Blair, Chirac, Schröder, Berlusconi, Aznar et les autres chefs d'Etat de l'Union européenne avait rendez-vous le vendredi 19 octobre avec Verhofstadt, à Gand, pour un sommet sur l'avenir de l'Union. Prévu de longue date, ce sommet des chefs d'état européens représentait aussi une étape importante dans la campagne de mobilisations croissantes vers le sommet du 14 décembre à Laeken.
Une large coordination d'organisations (019), parmi lesquelles Résistance Internationale et le LSP/MAS, s'est donc mise sur pied pour préparer la mobilisation. Une série d'activités diverses étaient planifiées par 019 tout au long de la journée. Résistance Internationale avait d'autre part lancé depuis longtemps d'idée d'une grève généralisée des lycéens en Flandre avec manifestation anticapitaliste le 19 au matin à Gand. Les jeunes du PTB et la JGS refusaient toutefois de s'associer à notre appel le jugeant "aventuriste". La journée du 19 devait culminer avec une manifestation unitaire dans la soirée. "Devait" car à l'approche du 19/10 les directions syndicales (Mia De Vits et Luc Cortebeek) ont annoncé qu'elles manifesteraient seules dans l'après-midi.

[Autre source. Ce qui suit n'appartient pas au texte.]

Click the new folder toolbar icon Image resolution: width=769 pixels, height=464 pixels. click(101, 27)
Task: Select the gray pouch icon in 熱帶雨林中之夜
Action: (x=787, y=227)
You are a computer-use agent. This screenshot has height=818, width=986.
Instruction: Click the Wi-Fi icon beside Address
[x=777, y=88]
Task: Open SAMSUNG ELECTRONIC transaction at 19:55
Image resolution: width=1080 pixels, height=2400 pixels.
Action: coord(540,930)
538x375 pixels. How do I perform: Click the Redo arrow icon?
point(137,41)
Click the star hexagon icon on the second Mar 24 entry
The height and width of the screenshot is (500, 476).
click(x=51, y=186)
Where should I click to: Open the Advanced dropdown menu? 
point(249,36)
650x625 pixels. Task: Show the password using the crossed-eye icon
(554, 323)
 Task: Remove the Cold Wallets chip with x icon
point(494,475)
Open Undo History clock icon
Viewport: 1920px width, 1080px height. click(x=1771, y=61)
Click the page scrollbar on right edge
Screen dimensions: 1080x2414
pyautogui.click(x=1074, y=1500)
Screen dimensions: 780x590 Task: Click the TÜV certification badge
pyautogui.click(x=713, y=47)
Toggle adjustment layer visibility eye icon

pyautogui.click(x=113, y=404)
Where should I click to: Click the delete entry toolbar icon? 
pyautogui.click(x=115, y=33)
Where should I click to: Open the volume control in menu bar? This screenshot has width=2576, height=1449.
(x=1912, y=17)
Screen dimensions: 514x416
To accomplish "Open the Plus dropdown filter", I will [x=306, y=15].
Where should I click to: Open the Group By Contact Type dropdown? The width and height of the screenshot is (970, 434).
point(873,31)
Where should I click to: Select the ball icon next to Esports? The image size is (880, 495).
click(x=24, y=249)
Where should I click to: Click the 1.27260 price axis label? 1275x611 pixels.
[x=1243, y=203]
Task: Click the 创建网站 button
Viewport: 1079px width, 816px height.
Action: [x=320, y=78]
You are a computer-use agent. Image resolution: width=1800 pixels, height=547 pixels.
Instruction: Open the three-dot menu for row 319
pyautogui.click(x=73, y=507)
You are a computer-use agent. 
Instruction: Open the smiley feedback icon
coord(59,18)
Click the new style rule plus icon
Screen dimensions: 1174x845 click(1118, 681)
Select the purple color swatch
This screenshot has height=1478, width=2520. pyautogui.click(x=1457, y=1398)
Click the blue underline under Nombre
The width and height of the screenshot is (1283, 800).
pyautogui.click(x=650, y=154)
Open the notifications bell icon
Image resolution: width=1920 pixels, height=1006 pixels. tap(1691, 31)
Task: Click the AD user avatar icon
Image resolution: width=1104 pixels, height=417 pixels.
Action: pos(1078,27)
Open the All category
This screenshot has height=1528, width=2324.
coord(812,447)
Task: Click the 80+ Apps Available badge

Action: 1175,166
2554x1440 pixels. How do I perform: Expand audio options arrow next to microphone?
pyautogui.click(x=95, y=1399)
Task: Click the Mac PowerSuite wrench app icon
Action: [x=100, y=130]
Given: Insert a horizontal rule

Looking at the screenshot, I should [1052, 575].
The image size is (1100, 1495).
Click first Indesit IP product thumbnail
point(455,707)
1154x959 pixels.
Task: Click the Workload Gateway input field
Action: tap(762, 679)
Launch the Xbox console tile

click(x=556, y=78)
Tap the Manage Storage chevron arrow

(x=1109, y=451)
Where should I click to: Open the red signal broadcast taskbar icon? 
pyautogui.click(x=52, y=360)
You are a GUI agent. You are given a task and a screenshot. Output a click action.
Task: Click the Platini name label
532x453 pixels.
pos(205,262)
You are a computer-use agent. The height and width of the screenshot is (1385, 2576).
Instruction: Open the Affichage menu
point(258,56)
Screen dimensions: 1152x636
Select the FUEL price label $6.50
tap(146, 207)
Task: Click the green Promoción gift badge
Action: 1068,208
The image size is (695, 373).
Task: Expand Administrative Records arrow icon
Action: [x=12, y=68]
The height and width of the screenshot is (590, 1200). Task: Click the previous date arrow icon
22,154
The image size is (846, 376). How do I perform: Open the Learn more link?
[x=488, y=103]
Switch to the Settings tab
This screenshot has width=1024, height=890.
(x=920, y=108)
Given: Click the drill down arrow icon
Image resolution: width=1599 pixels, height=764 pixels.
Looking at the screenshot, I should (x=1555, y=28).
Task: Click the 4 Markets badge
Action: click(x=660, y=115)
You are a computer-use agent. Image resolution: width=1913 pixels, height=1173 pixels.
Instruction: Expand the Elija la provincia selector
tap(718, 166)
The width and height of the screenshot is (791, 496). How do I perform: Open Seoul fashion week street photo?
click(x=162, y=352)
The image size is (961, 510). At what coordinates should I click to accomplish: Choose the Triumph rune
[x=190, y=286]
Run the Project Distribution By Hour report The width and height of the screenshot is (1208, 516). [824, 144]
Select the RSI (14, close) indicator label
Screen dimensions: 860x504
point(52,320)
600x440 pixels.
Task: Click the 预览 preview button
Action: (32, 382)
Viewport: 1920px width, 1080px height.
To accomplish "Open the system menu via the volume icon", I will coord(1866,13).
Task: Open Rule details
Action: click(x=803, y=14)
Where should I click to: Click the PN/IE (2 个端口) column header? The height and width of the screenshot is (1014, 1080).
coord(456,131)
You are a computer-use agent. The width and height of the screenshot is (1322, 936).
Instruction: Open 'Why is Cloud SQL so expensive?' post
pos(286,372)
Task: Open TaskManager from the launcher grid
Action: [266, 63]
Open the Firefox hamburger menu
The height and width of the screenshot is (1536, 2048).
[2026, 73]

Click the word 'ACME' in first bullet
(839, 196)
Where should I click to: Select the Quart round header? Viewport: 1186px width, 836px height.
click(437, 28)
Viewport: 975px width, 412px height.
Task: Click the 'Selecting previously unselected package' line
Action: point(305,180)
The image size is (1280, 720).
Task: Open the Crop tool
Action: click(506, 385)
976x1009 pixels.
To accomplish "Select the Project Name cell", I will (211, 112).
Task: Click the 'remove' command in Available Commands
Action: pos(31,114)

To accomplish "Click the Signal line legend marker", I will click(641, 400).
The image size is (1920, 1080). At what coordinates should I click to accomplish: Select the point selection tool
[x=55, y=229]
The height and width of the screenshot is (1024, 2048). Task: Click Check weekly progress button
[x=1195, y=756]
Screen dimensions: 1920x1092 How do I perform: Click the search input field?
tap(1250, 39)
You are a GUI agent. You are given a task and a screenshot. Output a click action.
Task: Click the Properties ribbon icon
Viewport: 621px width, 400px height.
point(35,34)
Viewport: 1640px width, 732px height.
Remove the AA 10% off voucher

Malgré toutes ces manoeuvres la journée a été un succès éclatant.
Le matin, à l'appel de Résistance Internationale, des grèves ont eu lieu dans les écoles secondaires d'une bonne quinzaine de villes (Anvers, Alost, Geel, Turnhout, Courtrai, Audenaerde, Malines, Louvain, Diest, Dixmude, Eeklo,...) Pas à Gand toutefois car les directions des écoles avaient organisé un lock-out! En fin de matinée, 2.500 lycéens venus de toutes les villes se sont retrouvés à Dampoort (Gand) pour un meeting suivi d'une manifestation anticapitaliste. A Anvers, sentant que l'intérêt croissant des lycéens pour passer à l'action, le PTB a fait un brusque tournant et - à travers D14 - a tenté de prendre le train en marche en appelant à son tour à la grève et en tentant d'empêcher Résistance Internationale de diffuser son propre matériel.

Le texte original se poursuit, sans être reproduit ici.